A review of over 30 articles and research papers are rife with how hard it is to run a rural hospital and the challenges they face, yet scant on strategies for actually addressing the challenges. There are, however, a few strategies worth considering. Why is it so hard to operate a profitable rural hospital? Almost 20 percent of Texas hospitals are considered small rural hospitals. These hospitals have struggled with profitability for a decade or more. The pandemic increased pressure on these hospitals, yet also brought much needed financial support that buoyed many of these hospitals, including SMMC. However, that funding is drying up. With lower population density, rural hospitals face a continuing challenge addressing lower patient volume with fixed operating costs like mortgages, utilities, physician on-call mandates and executive salaries. Without access to good and timely primary care, patients postpone addressing health issues, and that equates to lower patient volumes who are older, in worse condition and often times with difficulty paying for services. Reduced access to care also forces patients to access their health care needs through the much more expensive emergency departments. Smaller hospitals also have difficulties procuring medical supplies and equipment at larger volume discounts, and recruiting qualified staff. While roughly 20 percent of America lives in rural settings, an estimated 10 percent of physicians practice in them, resulting in a nationwide shortage of physicians in rural areas. What can be done?
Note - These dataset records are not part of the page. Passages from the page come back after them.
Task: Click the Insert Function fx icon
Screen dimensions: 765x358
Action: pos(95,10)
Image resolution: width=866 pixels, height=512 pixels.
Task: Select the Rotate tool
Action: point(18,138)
One strategy that may now have somewhat past, is conducting a third-party service line analysis. There are generally two ways to return to profitability, cut costs, or increase sales. Any business in a tight market knows there are limits to the notion of cutting your way to prosperity. There are fewer limits to increasing products and services. Preston Gee, SVP of Strategic Marketing at Trinity Health, believes service line analysis should be a high priority for decision makers, identifying areas of operation critical to long term viability, and ensuring those lines get the investment and management attention they need. Modern Healthcare Research Insight, identifies ten service lines that include pediatrics, obstetrics, orthopedics, oncology, cardiovascular services, neurosurgery/ neurology, behavioral St. Mark’s, health, bariatric surgery, wound care, and sleep study. Some of these service lines have been a part of the SMMC service line offering, but not all. Conducting this kind of deep analysis is a challenge and requires solid revenue and expense data from each department, patient accounting, demographic data, and cost accounting data. It also requires a willingness to pushback on physicians who have a vested interest in the outcome of the analysis. SMMC is somewhat past this point at this stage in the transition to an ER based Rural Emergency Hospital. Yet resurrecting SMMC as a short-term acute care hospital serving Fayette and Lee County will take objective analysis on the community need, patent demography, and profitable service line offerings.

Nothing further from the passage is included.